Only 10 years ago, a built-in Global Positioning System receiver, or GPS, cost thousands of dollars and had to be professionally installed. GPS reception was intermittent at best, and directional instructions had to be constantly input by hand. Nowadays, built-in GPS receivers are far less expensive, have better reception, and are much more intuitive and agile.
As competition has increased, GPS manufacturers have been forced to offer new features with their devices. For example, built-in GPS receivers now contain searchable databases that display local points of interest such as hotels, restaurants, and gas stations.

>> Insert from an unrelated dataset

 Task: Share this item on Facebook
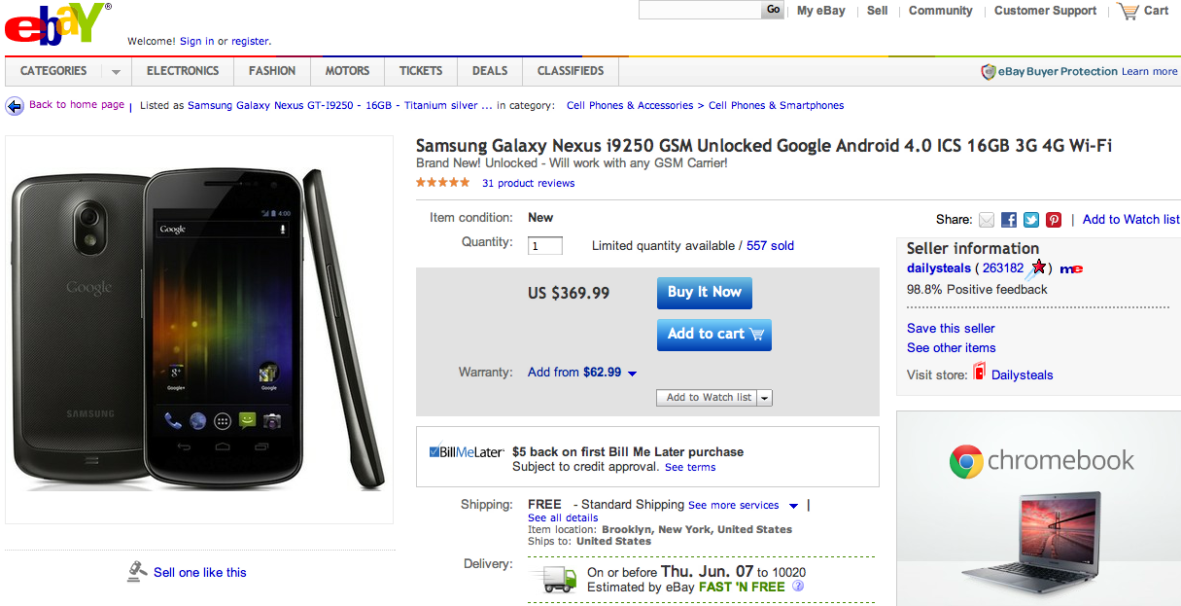pos(1009,220)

Partnerships with organizations such as Zagat and AAA allow the GPS receivers to select a point of interest based on its rating, and Bluetooth integration facilitates calling the business location by using the device.
So, what is next for the built-in GPS? Due to advances in satellite communications technology, one focus of interest is the integration of real-time data with GPS devices. Obtaining real-time traffic information, including traffic congestion, road conditions, and accident reports, has been of great interest to consumers. In line with this, upcoming GPS devices will offer street and even lane guidance in order to help drivers avoid heavy traffic situations. They will also be capable of being programmed to direct the driver around areas of congestion.

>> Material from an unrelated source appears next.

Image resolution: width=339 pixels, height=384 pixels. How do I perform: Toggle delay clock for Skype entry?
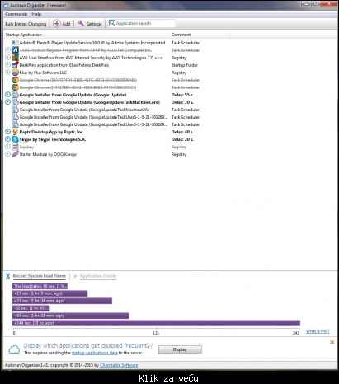[7, 139]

The incorporation of real-time weather updates has been explored. Real-time news feeds are also in demand, and will become a more standard feature in upcoming GPS units.

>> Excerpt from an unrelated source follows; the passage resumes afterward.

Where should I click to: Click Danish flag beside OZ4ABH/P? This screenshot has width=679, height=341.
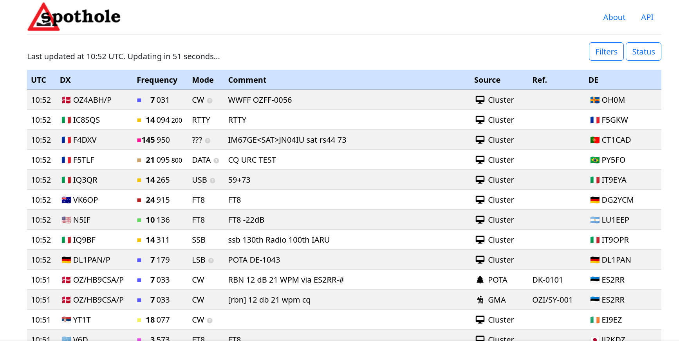pyautogui.click(x=66, y=100)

Built-in GPS devices are going to increasingly support PDA devices, making it possible to store contacts and information such as e-mails and appointments. Other features will include altimeters, speed limit warnings, and red light camera alerts. Finally, unlike current GPS units, which provide location readings only when the vehicle is moving, upcoming GPS units will incorporate an electronic compass so that the driver can obtain instant readings even while stationary.
As drivers demand more and more information concerning their whereabouts and local points of interest, custom files will become available for purchase and download to the GPS. These custom files may contain 6 million (or more) points of interest, including hotels, area attractions, campgrounds, post offices, banks, ATMs, gas stations, shopping complexes, restaurants, bars, train and bus stations, hospitals and clinics, and much more. These custom files will also be programmable, allowing one to check distance calculations and options to all major airports, for example.
In Europe, built-in GPS units are being released with TV sets installed. This feature only becomes available when the car is stationary. Such technology may soon be offered to consumers in North America.